▶ _Work order_:
Could you retype all of the data below exactly as given?

▶ _Information shown_:

··········

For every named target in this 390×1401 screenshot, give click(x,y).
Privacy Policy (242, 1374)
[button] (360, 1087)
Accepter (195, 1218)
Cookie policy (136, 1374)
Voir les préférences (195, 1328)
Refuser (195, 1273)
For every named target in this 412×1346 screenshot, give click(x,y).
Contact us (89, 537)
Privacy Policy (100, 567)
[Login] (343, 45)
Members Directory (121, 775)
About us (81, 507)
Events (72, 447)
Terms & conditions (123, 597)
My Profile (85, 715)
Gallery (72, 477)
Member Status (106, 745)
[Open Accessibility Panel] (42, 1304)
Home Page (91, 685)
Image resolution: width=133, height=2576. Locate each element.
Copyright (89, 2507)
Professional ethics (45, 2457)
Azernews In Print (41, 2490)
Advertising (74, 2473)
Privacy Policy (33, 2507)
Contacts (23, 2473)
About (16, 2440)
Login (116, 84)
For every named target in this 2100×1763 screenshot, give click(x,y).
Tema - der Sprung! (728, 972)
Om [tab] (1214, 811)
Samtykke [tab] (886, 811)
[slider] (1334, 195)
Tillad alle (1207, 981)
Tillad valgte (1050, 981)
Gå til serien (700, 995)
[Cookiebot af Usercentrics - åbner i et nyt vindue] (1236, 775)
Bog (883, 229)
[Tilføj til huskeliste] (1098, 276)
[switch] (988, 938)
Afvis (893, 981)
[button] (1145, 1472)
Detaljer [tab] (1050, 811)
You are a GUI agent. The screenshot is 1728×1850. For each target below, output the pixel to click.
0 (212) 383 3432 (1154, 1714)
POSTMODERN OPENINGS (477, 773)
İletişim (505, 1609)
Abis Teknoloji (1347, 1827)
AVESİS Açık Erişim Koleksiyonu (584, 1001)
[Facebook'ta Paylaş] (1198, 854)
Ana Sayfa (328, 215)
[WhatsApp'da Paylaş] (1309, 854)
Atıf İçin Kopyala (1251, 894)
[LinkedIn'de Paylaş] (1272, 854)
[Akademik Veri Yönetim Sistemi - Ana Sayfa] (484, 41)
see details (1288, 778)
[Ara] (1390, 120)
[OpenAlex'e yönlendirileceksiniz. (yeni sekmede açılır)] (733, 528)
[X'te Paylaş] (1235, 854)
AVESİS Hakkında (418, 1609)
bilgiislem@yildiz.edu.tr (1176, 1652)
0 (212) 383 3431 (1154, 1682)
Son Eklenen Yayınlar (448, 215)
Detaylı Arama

··········

▶ _Answer to the exercise_:
For every named target in this 390×1401 screenshot, give click(x,y).
Privacy Policy (242, 1374)
[button] (360, 1087)
Accepter (195, 1218)
Cookie policy (136, 1374)
Voir les préférences (195, 1328)
Refuser (195, 1273)
For every named target in this 412×1346 screenshot, give click(x,y).
Contact us (89, 537)
Privacy Policy (100, 567)
[Login] (343, 45)
Members Directory (121, 775)
About us (81, 507)
Events (72, 447)
Terms & conditions (123, 597)
My Profile (85, 715)
Gallery (72, 477)
Member Status (106, 745)
[Open Accessibility Panel] (42, 1304)
Home Page (91, 685)
Image resolution: width=133, height=2576. Locate each element.
Copyright (89, 2507)
Professional ethics (45, 2457)
Azernews In Print (41, 2490)
Advertising (74, 2473)
Privacy Policy (33, 2507)
Contacts (23, 2473)
About (16, 2440)
Login (116, 84)
For every named target in this 2100×1763 screenshot, give click(x,y).
Tema - der Sprung! (728, 972)
Om [tab] (1214, 811)
Samtykke [tab] (886, 811)
[slider] (1334, 195)
Tillad alle (1207, 981)
Tillad valgte (1050, 981)
Gå til serien (700, 995)
[Cookiebot af Usercentrics - åbner i et nyt vindue] (1236, 775)
Bog (883, 229)
[Tilføj til huskeliste] (1098, 276)
[switch] (988, 938)
Afvis (893, 981)
[button] (1145, 1472)
Detaljer [tab] (1050, 811)
You are a GUI agent. The screenshot is 1728×1850. For each target below, output the pixel to click.
0 (212) 383 3432 (1154, 1714)
POSTMODERN OPENINGS (477, 773)
İletişim (505, 1609)
Abis Teknoloji (1347, 1827)
AVESİS Açık Erişim Koleksiyonu (584, 1001)
[Facebook'ta Paylaş] (1198, 854)
Ana Sayfa (328, 215)
[WhatsApp'da Paylaş] (1309, 854)
Atıf İçin Kopyala (1251, 894)
[LinkedIn'de Paylaş] (1272, 854)
[Akademik Veri Yönetim Sistemi - Ana Sayfa] (484, 41)
see details (1288, 778)
[Ara] (1390, 120)
[OpenAlex'e yönlendirileceksiniz. (yeni sekmede açılır)] (733, 528)
[X'te Paylaş] (1235, 854)
AVESİS Hakkında (418, 1609)
bilgiislem@yildiz.edu.tr (1176, 1652)
0 (212) 383 3431 (1154, 1682)
Son Eklenen Yayınlar (448, 215)
Detaylı Arama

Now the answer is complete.